Stream of Consciousness
But what if a story were to be revealed in a more abstract way? A snippet here. A flashback there. All of the pieces coming together to form a complete picture, much in the same way abstract paintings give overall impressions of their subjects.

Her most experimental work, The Waves, does this through interior monologue and recurring imagery that traces the inner lives of six characters. Readers are shown how each individual experiences life, which, when combined, creates a total picture.

Stream of consciousness concentrates on the human mental-emotional process. It uses free psychological association rather than linear storytelling.

One of Woolf’s most famous works, Mrs. Dalloway, explores the human experience of time, taking place for one full day in June 1923. It also examines how external circumstances impinge on consciousness.

Not only was Virginia Woolf a literary genius, she also was an indie author. She and husband, Leonard, bought a printing press in 1917 and formed Hogarth Press, named after their house. Hogarth Press also published the work of Katherine Mansfield, E.M. Forester and T.S. Eliot. Virginia and Leonard’s friends, known as The Bloomsbury Group, included literary giants such as T.S. Eliot, Ezra Pound, James Joyce, E.M. Forester and Gertrude Stein.

Woolf was a prolific essayist and reviewer. A Room of One’s Own is based on two lectures she delivered at Newnham and Girton colleges in October 1928. It addresses the status of women, particularly women artists. Among other things, she ponders, What if Shakespeare had an equally talented sister? What would have become of her? It is amazing how relevant her insights still are today. If you have not read it, I strongly urge you to pick up a copy.

It is not a stretch by any means to say the novels we write today would not be possible without Virginia Woolf’s ingenuity and brilliant mind. Non-linear plot structures. Character development. She provided the groundwork for writers to create full and interesting novels. 

"Literature is no one’s private ground, literature is common ground; let us trespass freely and fearlessly and find our own way for ourselves." 
— Virginia Woolf

Harmon,William and C. Hugh Holman. A Handbook to Literature. 5th ed. New York: MacMillian, 1986. Print.
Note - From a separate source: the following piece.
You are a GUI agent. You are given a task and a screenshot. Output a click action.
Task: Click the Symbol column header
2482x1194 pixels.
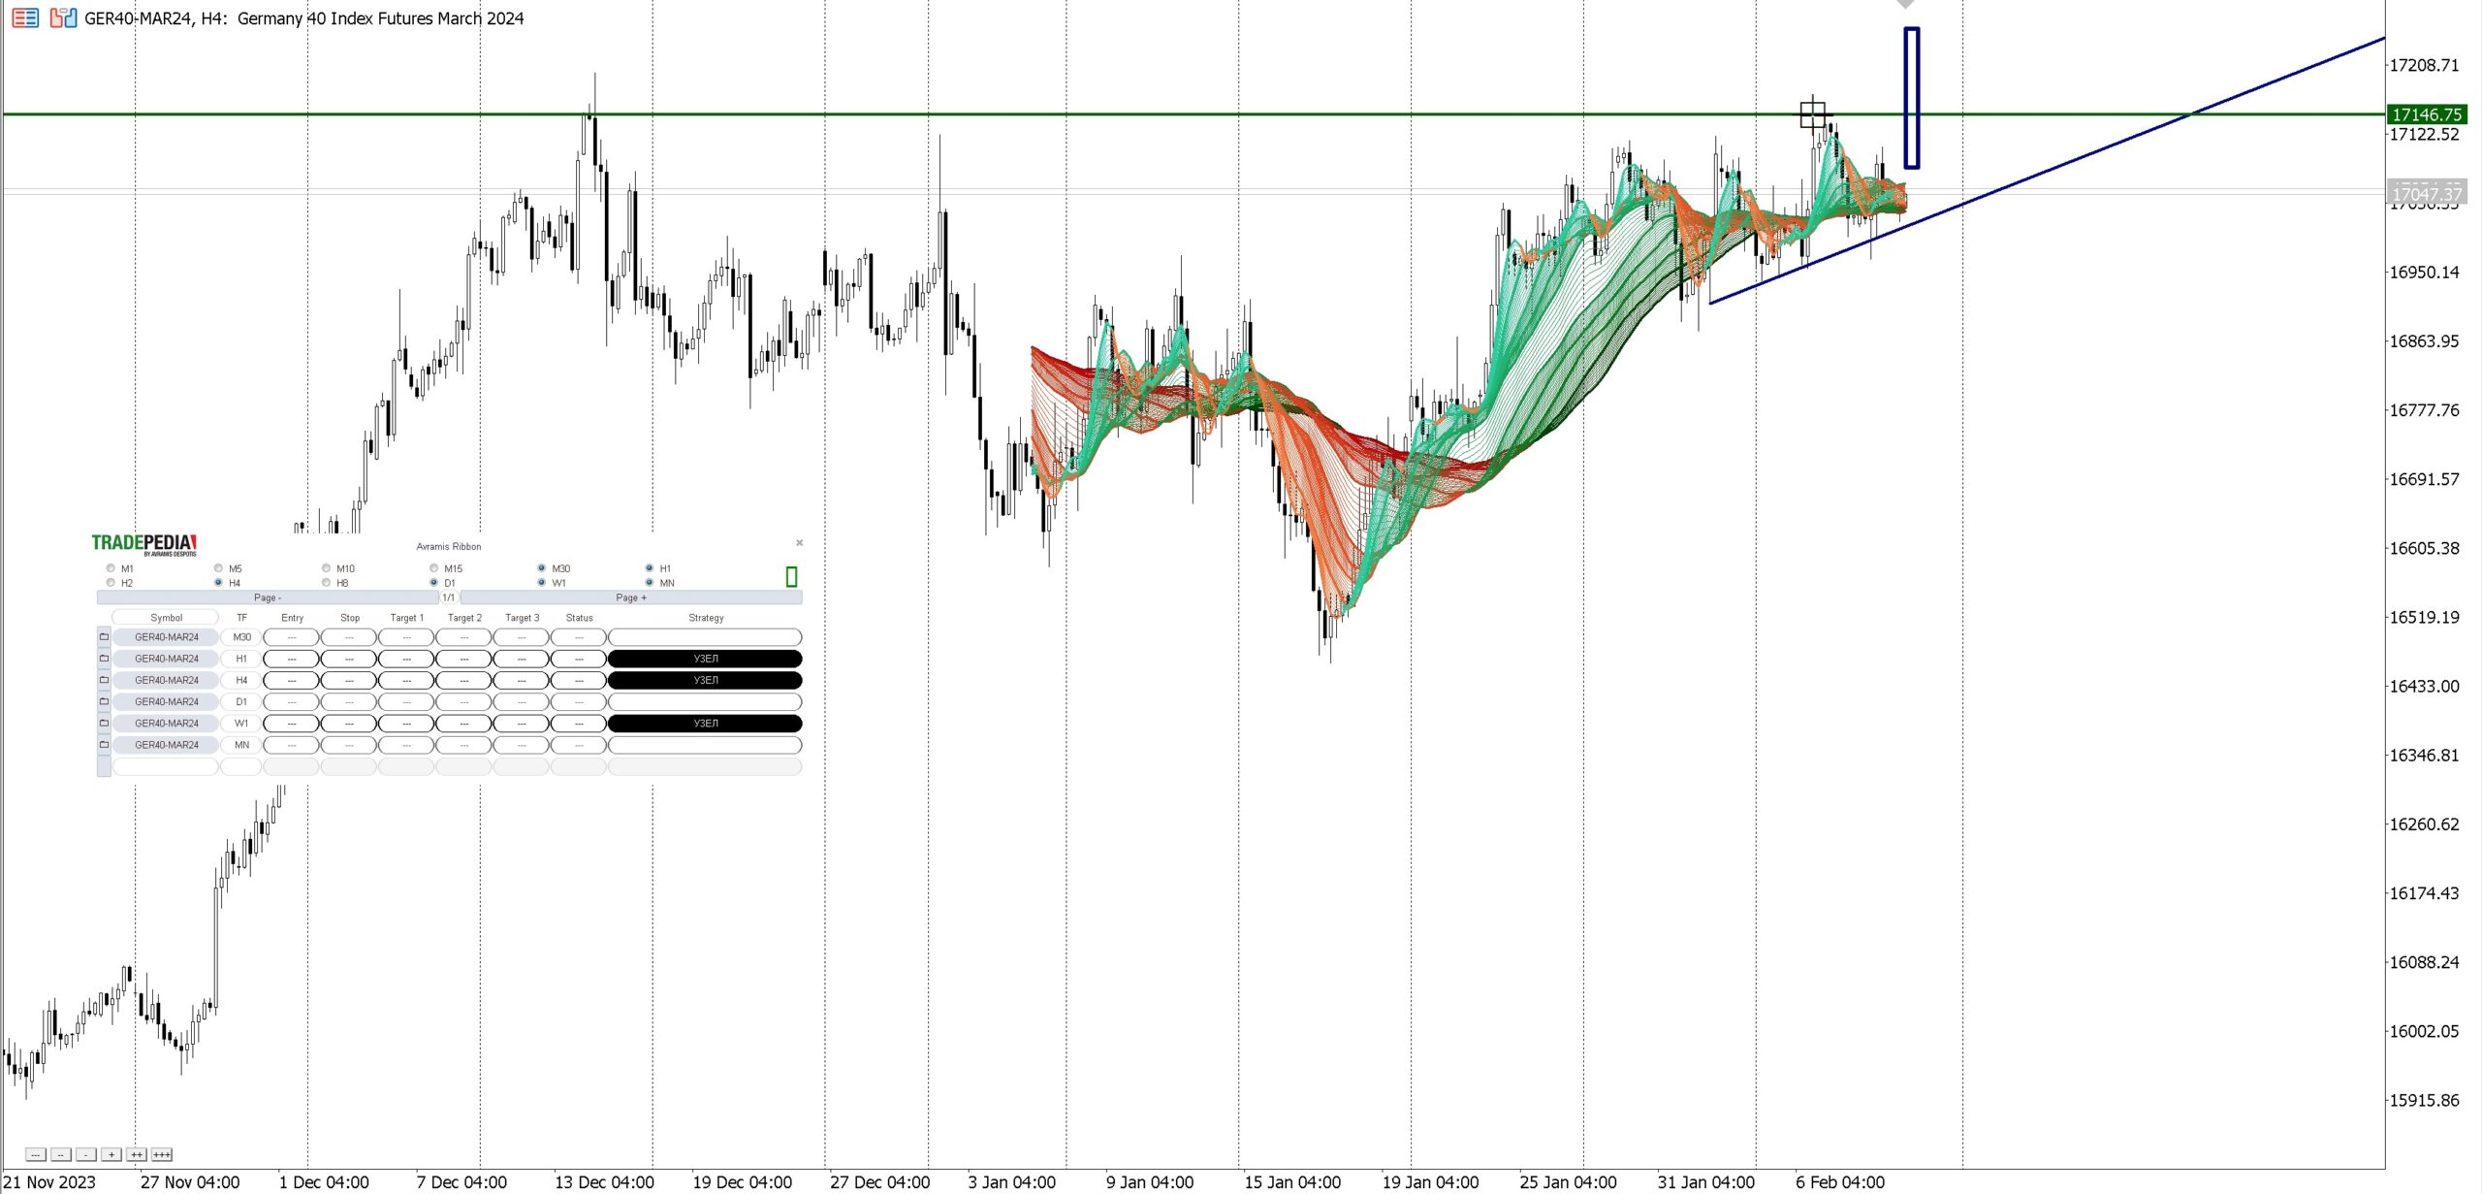click(x=166, y=618)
"Virginia Woolf." Encyclopædia Britannica. Encyclopædia Britannica Online. Encyclopædia Britannica, 2011. Web. 09 Mar. 2011, http://www.britannica.com/EBchecked/topic/647786/Virginia-Woolf.

Woolf, Virginia. A Room of One’s Own. New York: Harcourt, 1929. Print.


Kae said…
A good post, Karen. Thanks. I learned a lot.
Lovely piece, Karen. I'd also recommend Woolf's collected diaries: A Writer's Diary. I'd say it was a must read not only for those interested in her, but for the writers among us. Inspiring and consoling in equal measure.
Thanks for reading, Kae.

Deborah, I will check out Woolf's diaries. Thanks for the recommendation and for reading.